Precisely how much water you need is a matter of debate, and depends heavily on age, gender, height, weight, how much you sweat, and exercise intensity and duration. But as a general rule, “try to drink 16 ounces of water for every pound of weight lost through sweat during exercise,” says Goodson.

Whatever you do, don’t wait until you’re thirsty to rehydrate. Along with everything else, dehydration can mess with your perceived level of need, says Goodson. For 25 ways you can drink more water, click here.

Get some (more) sleep

“People often complain about exhaustion from overtraining,” says Brent C. Ruby, Ph.D., Director of the Montana Center for Work Physiology and Exercise Metabolism. “But it more often comes from bad decisions made in the 22 to 23 hours of the day when they aren’t training.”

And skimping on sleep is among the worst.

Most trainers talk about the need for sleep in the context of muscle growth, pointing to the surge of growth hormone that occurs while you’re in dreamland. But sleep is equally important for metabolic recovery—especially in terms of glycogen replenishment, according to a team of Australian and New Zealand scientists. In their study, they found that just two days of sleep deprivation can reduce muscle glycogen levels by nearly 25 percent.

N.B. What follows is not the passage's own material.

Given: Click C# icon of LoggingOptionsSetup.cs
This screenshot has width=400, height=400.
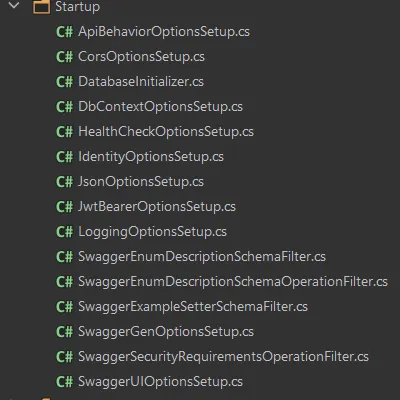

Most people will rarely go 30 hours without sleep, as the participants in the study did. But the fact remains: sacrificing shut-eye inhibits your body from topping off its fuel stores and performing at its peak.

“Since we need seven to nine hours of sleep to keep the body rested under normal circumstances, aim for the high end when exercising intensely,” says Schreiber, adding that if you regularly struggle to snooze, supplements might help. He suggests talking with your doctor about products like melatonin, magnesium, and 5-htp, which studies have found can help people fall (and stay) asleep.

“Remember, it’s not just the amount of sleep, but also the quality,” says Schreiber.